Multiverse Computing is releasing a new family of sub-billion-parameter language models under the LittleLamb name. The family includes three new models LittleLamb 0.3B, LittleLamb 0.3B Tool-Calling and LittleLamb 0.3B Mobile, all derived from Qwen3-0.6B and compressed with CompactifAI, Multiverse's proprietary compression technology. Each model is roughly half the size of its base, puts a Gemma-270M-class footprint on-device, and retains Qwen3's dual thinking / non-thinking chat modes plus bilingual (English / Spanish) coverage.
The model family is aimed at teams that want modern reasoning and tool use behavior for memory- and latency-constrained hardware: on-device assistants, offline-capable apps, edge agents, and function calling on edge devices. Below we summarize what each model is for and how it benchmarks against its peers.
LittleLamb 0.3B - the bilingual flagship
LittleLamb 0.3B is the general-purpose entry in the family. It is a decoder-only Transformer built on Qwen3-0.6B (0.6B / 0.44B non-embedding params) and compressed at a 50% rate with CompactifAI, landing at roughly 0.3B parameters, the same size class as gemma3-270m-it and functiongemma-270m-it. It supports 32K context, 16 Q / 8 KV attention heads (GQA), and both thinking (enable_thinking=True) and non-thinking modes via the standard Qwen3 chat template.


Check out the model and full benchmarks here on Hugging Face
LittleLamb 0.3B Tool-Calling - agentic capability at the edge
The Tool-Calling variant adds native function calling, structured JSON output, and agentic workflow support on top of the compressed LittleLamb base. It detects when to invoke tools, emits Qwen3-style structured tool calls, and consumes tool outputs all in a sub-300M-parameter footprint suitable for on-device agents.
The headline results are in non-thinking mode on the agentic benchmarks, where additional tool-calling fine-tuning pays off against the uncompressed Qwen3-0.6B base:
- BFCL v4 (thinking): 51.55 vs. 51.95 for Qwen3-0.6B.
- BFCL v4 (non-thinking): 50.67 vs. 29.17 for Qwen3-0.6B - a 74% relative improvement.
- τ²-Bench (non-thinking): 26.67 vs. 15.50 for Qwen3-0.6B.
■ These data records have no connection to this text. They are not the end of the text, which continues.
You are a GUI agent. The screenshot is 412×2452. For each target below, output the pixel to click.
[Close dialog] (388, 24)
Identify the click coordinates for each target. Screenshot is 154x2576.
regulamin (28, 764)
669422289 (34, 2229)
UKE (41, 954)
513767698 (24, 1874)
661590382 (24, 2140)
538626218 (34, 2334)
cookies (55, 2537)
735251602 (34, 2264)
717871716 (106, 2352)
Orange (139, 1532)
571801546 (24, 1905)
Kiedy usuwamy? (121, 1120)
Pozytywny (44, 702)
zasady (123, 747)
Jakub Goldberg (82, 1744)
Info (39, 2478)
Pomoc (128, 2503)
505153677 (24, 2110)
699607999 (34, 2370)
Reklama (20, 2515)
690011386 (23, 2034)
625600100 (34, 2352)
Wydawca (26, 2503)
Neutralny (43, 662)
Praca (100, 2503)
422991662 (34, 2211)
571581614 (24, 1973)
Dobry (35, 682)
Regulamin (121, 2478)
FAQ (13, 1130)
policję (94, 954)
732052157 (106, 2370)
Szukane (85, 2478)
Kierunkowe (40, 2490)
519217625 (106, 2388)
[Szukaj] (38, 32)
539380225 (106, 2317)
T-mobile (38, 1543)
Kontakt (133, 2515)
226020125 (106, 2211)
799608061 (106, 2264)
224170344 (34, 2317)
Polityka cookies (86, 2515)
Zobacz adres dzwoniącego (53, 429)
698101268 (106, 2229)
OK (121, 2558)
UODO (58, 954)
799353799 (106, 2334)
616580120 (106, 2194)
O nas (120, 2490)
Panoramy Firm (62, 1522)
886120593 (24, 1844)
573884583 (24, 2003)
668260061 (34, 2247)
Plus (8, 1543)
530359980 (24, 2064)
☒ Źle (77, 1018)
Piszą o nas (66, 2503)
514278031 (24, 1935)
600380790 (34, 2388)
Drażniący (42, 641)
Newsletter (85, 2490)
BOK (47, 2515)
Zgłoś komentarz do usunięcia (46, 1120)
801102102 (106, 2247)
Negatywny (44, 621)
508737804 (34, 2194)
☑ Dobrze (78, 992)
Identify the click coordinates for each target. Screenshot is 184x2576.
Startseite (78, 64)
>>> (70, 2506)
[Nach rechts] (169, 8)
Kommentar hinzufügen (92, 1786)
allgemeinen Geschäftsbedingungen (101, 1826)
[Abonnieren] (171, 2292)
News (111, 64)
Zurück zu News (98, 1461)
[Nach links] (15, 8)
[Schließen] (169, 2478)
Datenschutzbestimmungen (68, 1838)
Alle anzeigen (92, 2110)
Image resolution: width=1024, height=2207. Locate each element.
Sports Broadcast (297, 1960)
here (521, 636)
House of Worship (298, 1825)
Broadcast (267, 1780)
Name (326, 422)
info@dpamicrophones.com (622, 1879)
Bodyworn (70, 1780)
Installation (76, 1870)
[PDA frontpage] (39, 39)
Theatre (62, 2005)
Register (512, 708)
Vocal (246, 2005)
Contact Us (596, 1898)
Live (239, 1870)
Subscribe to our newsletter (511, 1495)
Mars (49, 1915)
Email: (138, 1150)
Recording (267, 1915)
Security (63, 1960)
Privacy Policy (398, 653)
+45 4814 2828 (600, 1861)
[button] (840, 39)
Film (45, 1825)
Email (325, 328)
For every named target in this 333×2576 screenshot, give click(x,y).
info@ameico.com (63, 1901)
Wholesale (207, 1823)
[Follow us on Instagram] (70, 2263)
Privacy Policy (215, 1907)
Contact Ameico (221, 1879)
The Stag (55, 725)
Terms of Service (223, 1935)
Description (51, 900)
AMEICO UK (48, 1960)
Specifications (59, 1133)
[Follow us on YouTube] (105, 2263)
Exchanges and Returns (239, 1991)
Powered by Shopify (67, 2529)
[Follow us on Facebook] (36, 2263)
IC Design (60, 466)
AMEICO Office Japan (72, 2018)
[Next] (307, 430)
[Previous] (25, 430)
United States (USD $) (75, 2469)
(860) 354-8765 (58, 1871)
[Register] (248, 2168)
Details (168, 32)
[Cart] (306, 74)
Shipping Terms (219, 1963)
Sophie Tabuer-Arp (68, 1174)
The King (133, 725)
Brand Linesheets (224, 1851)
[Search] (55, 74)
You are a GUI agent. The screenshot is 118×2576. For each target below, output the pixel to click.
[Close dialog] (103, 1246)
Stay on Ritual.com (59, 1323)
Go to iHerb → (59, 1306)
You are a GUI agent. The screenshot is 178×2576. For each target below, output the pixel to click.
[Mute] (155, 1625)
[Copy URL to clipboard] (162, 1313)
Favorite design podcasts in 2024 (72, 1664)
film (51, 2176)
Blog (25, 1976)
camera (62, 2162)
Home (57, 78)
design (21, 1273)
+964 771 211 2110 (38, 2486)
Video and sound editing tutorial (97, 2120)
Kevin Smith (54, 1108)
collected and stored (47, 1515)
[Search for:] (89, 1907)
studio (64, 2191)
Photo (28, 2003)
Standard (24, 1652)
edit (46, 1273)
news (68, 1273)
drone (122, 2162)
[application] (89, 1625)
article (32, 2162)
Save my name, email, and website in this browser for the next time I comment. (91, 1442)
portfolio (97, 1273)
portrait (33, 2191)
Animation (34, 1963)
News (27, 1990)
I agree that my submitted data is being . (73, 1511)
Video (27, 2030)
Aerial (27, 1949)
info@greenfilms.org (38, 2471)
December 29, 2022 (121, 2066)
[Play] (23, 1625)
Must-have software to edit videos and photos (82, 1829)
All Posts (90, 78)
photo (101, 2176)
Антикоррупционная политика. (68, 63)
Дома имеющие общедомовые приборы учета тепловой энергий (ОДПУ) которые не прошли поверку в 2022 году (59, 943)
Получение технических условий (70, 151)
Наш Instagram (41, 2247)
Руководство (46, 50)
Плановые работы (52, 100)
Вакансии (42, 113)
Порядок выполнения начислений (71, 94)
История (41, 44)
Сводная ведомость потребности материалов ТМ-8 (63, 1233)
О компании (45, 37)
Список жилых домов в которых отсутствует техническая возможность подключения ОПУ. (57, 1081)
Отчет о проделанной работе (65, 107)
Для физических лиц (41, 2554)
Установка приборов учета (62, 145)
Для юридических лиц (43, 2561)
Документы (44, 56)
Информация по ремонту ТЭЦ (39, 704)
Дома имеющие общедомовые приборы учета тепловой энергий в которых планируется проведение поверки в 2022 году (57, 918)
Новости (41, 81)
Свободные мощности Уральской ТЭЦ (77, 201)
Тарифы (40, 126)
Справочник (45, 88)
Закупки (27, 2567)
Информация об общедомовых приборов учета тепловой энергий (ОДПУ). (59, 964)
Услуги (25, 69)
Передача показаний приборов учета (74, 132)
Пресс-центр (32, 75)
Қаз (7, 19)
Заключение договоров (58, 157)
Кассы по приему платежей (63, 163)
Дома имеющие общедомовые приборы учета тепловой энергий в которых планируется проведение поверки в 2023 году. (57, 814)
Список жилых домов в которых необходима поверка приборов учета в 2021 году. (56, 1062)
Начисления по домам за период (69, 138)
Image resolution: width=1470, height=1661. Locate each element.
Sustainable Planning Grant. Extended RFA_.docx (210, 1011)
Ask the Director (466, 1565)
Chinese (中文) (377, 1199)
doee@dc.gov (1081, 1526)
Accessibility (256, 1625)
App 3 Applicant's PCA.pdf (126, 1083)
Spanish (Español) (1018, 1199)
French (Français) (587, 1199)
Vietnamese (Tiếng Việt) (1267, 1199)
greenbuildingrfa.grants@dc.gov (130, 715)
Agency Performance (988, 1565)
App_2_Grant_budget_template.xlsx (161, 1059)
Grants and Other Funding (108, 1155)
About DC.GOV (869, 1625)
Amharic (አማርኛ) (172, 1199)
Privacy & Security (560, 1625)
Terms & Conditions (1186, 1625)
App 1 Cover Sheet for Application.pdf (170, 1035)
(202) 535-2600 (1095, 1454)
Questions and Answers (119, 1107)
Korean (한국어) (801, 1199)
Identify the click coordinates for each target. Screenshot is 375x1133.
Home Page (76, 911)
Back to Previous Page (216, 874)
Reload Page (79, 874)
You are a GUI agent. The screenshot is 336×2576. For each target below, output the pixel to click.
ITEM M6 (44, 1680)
Check out the model and full benchmarks here on Hugging Face
LittleLamb 0.3B Mobile - built for on-device inference
LittleLamb 0.3B Mobile is the deployment-focused artifact line: the same 0.3B CompactifAI footprint, packaged for efficient serving on constrained hardware, with a BF16 export path (e.g. LittleLamb-Mobile_0.3B_BF16_v1.0.0). It targets on-device assistants, offline-capable apps, and edge nodes where latency, memory, battery, and thermal budgets dominate.
Head-to-head with Qwen3-0.6B and functiongemma-270m-it, LittleLamb 0.3B Mobile tracks the full-size Qwen3-0.6B closely and in non-thinking mode it is the best model of the three on τ²-Bench and BFCL v4, the two agentic / tool-calling benchmarks in the suite.
Mobile Actions
On the Mobile Actions task, function-calling accuracy on a mobile-style action dataset, LittleLamb 0.3B Mobile outperforms functiongemma-270m-it after equivalent fine-tuning, in both chat modes.


Family snapshot

Under the hood
All three LittleLamb models share the same backbone Qwen3-0.6B, an open-weight (Apache 2.0) causal language model from the Qwen3 family.
We keep the original tokenizer (100+ language coverage) and the dual thinking / non-thinking chat template. CompactifAI then reduces the non-embedding parameter count by roughly 50% while preserving the reasoning behavior that makes Qwen3 attractive at this size. For the Tool-Calling variant, we add an additional fine-tuning pass on function-calling and structured-output data on top of the compressed base.
Availability & intended use
The LittleLamb family is intended for: on-device and edge inference where memory, battery, and thermal budgets are tight; offline or low-connectivity assistants; reasoning tasks that benefit from configurable thinking modes; bilingual (EN / ES) experiences in compact form factors; and (with the Tool-Calling variant) function calling and agentic workflows in resource-constrained environments. For sampling settings in each chat mode, follow the Qwen3-0.6B model card recommendations.
LittleLamb 0.3B and LittleLamb 0.3B Tool-Calling and are available now from Multiverse Computing on Hugging Face.